Just finished writing this code earlier tonight, and I found this question while on a quest to figure out what to name the damn thing. Here it is (in case anybody feels like using it):
/**
* Convert an integer to bijective hexavigesimal notation (alphabetic base-26).
*
* #param {Number} int - A positive integer above zero
* #return {String} The number's value expressed in uppercased bijective base-26
*/
function bijectiveBase26(int){
const sequence = "ABCDEFGHIJKLMNOPQRSTUVWXYZ";
const length = sequence.length;
if(int <= 0) return int;
if(int <= length) return sequence[int - 1];
let index = (int % length) || length;
let result = [sequence[index - 1]];
while((int = Math.floor((int - 1) / length)) > 0){
index = (int % length) || length;
result.push(sequence[index - 1]);
}
return result.reverse().join("")
}

I had to solve this same problem today for work. My solution is written in Elixir and uses recursion, but I explain the thinking in plain English.
Here are some example transformations:
0 -> "A", 1 -> "B", 2 -> "C", 3 -> "D", ..
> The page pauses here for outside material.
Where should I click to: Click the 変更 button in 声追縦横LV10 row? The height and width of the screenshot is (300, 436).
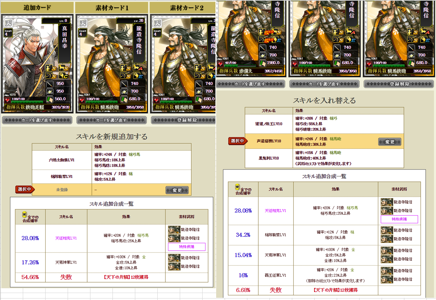[390, 142]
25 -> "Z", 26 -> "AA", 27 -> "AB", ...
At first glance it might seem like a normal 26-base counting system
but unfortunately it is not so simple.
The "problem" becomes clear when you realize:
A = 0
AA = 26
This is at odds with a normal counting system, where "0" does not behave
as "1" when it is in a decimal place other than then unit.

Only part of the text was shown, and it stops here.